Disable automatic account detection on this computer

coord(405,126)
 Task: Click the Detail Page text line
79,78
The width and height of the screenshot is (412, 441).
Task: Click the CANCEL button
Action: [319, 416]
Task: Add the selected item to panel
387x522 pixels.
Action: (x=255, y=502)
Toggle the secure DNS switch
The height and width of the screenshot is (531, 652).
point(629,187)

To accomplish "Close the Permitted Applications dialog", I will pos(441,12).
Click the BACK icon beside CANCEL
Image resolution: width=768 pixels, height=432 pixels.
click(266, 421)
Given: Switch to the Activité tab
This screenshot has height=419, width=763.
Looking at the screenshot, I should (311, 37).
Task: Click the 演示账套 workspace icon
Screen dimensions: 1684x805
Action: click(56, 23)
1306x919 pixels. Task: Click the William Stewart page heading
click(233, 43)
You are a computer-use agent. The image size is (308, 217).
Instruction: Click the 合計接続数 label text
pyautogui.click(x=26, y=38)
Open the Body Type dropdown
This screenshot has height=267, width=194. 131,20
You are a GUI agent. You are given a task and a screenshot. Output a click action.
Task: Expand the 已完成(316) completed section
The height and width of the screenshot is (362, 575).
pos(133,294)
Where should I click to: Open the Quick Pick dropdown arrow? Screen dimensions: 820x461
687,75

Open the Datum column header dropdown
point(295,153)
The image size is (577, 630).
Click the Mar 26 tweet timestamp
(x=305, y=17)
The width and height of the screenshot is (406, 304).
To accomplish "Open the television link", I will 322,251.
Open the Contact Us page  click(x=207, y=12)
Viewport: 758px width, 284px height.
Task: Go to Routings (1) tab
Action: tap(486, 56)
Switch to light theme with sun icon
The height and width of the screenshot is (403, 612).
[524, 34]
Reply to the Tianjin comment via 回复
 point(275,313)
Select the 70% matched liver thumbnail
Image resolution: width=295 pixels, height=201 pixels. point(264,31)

━━━━━━━━

TASK TO CARRY OUT:
After reading the data, retype all of it exactly as it reads.

ANSWER TO THIS PROBLEM:
Disable automatic account detection on this computer

coord(405,126)
 Task: Click the Detail Page text line
79,78
The width and height of the screenshot is (412, 441).
Task: Click the CANCEL button
Action: [319, 416]
Task: Add the selected item to panel
387x522 pixels.
Action: (x=255, y=502)
Toggle the secure DNS switch
The height and width of the screenshot is (531, 652).
point(629,187)

To accomplish "Close the Permitted Applications dialog", I will pos(441,12).
Click the BACK icon beside CANCEL
Image resolution: width=768 pixels, height=432 pixels.
click(266, 421)
Given: Switch to the Activité tab
This screenshot has height=419, width=763.
Looking at the screenshot, I should (311, 37).
Task: Click the 演示账套 workspace icon
Screen dimensions: 1684x805
Action: click(56, 23)
1306x919 pixels. Task: Click the William Stewart page heading
click(233, 43)
You are a computer-use agent. The image size is (308, 217).
Instruction: Click the 合計接続数 label text
pyautogui.click(x=26, y=38)
Open the Body Type dropdown
This screenshot has height=267, width=194. 131,20
You are a GUI agent. You are given a task and a screenshot. Output a click action.
Task: Expand the 已完成(316) completed section
The height and width of the screenshot is (362, 575).
pos(133,294)
Where should I click to: Open the Quick Pick dropdown arrow? Screen dimensions: 820x461
687,75

Open the Datum column header dropdown
point(295,153)
The image size is (577, 630).
Click the Mar 26 tweet timestamp
(x=305, y=17)
The width and height of the screenshot is (406, 304).
To accomplish "Open the television link", I will 322,251.
Open the Contact Us page  click(x=207, y=12)
Viewport: 758px width, 284px height.
Task: Go to Routings (1) tab
Action: tap(486, 56)
Switch to light theme with sun icon
The height and width of the screenshot is (403, 612).
[524, 34]
Reply to the Tianjin comment via 回复
 point(275,313)
Select the 70% matched liver thumbnail
Image resolution: width=295 pixels, height=201 pixels. point(264,31)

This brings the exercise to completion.